MSPs question A&E waiting time target

MSPs have questioned whether a key target for Accident and Emergency (A&E) waiting times in Scotland is “reasonable or achievable”.
NHS boards are supposed to see then admit, transfer or discharge 98% of patients attending at A&E units within four hours.
In September the target was met for only 93.5% of patients.
Members of the public audit committee at Holyrood have asked ministers to reconsider the national standard.
The Scottish government said it was continuing efforts to reduce waiting times.
It has also announced an additional £10m to help health boards cope with extra pressure during the winter months and to tackle the issue of delayed discharge.

Clinical need
Figures for the year ending September, showed that an interim annual target for 95% of people to wait no more than four hours from their arrival at A&E was also missed.
The figure achieved across Scotland was 93.4%, no change from when the target was introduced in April 2013.
A report by the committee highlighted that some patients may need to stay in A&E departments for longer than four hours for clinical reasons.
Convener Hugh Henry said: “To have five of the 14 health boards failing to meet the interim 95% target on time is disappointing to say the least, especially when only three NHS boards are meeting the 98% standard set by the Scottish government.
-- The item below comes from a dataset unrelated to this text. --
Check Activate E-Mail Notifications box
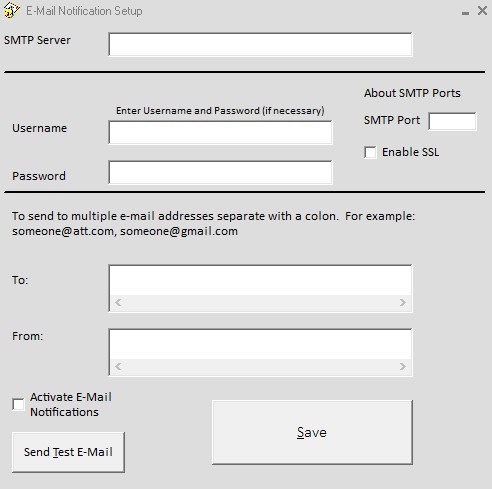 point(18,405)
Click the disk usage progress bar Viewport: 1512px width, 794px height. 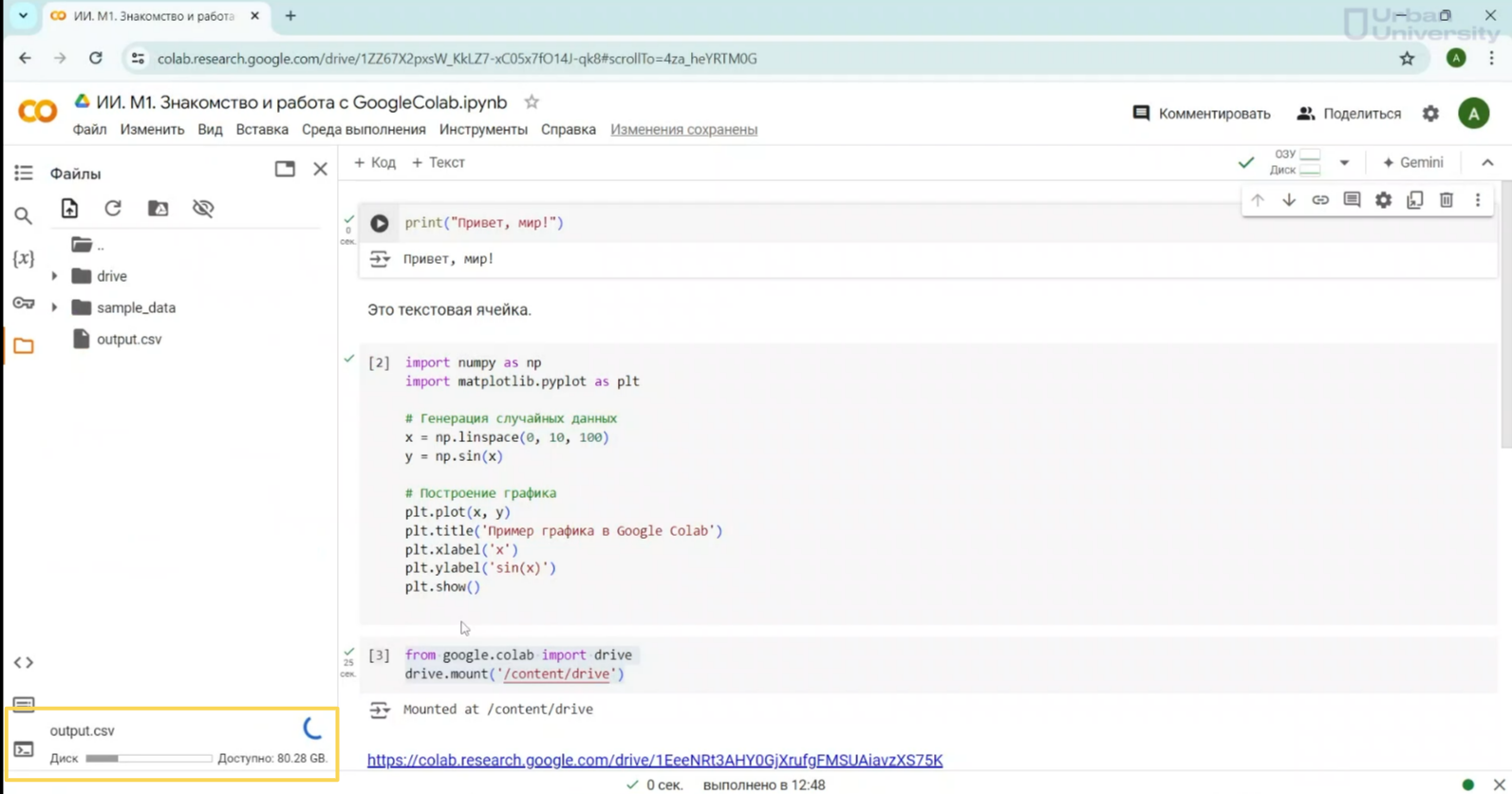[x=149, y=758]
“However, there is always a clinical need to balance speed of care with quality of care and we agree with the AGS (Auditor General Scotland) that waiting times for an A&E department can be an important indicator of pressure on the health system as a whole.
“Against this backdrop, and with the majority of boards failing to meet the set standard, we question whether that standard remains reasonable or achievable.”

Committee members welcomed additional funding of £27m to help health boards address the deterioration in A&E performance.
Their report highlighted the need for accurate information on A&E referrals to tackle the problem of people turning up at A&E departments unnecessarily.

Seasonal pressures
Mr Henry added: “NHS boards need to better understand why people are coming to A&E, when patients could be redirected to other areas of the health service and treated just as effectively.

“Some boards are doing great work in this area and we know the Scottish government is supporting this.
“However, whether other services are available when they are needed, and whether people know enough about the alternatives to attending A&E, needs to be examined further.”

He added: “We have called on the Scottish government to take action to increase understanding in this area and improve the robustness of data collection.
“Only in understanding the problem can more appropriate action be taken to address it.”

A Scottish government spokesman said: “We want to ensure that people are treated as quickly as possible in our A&Es and our unscheduled care action plan has already delivered a significant reduction in patients waiting long periods in A&E, and fewer than 1% of all patients waited longer than 8 hours in the most recent statistics.

“Nevertheless, we will continue to strive to reduce this further and improve the experiences of people attending A&E.
“We have made an additional £10m available to health boards to assist with seasonal pressures over winter and to tackle the key issue of delayed discharge. The Winter Resilience Fund comes on top of an £18.2m investment by the Scottish government to help ease the pressure on Scotland’s NHS over the winter months.”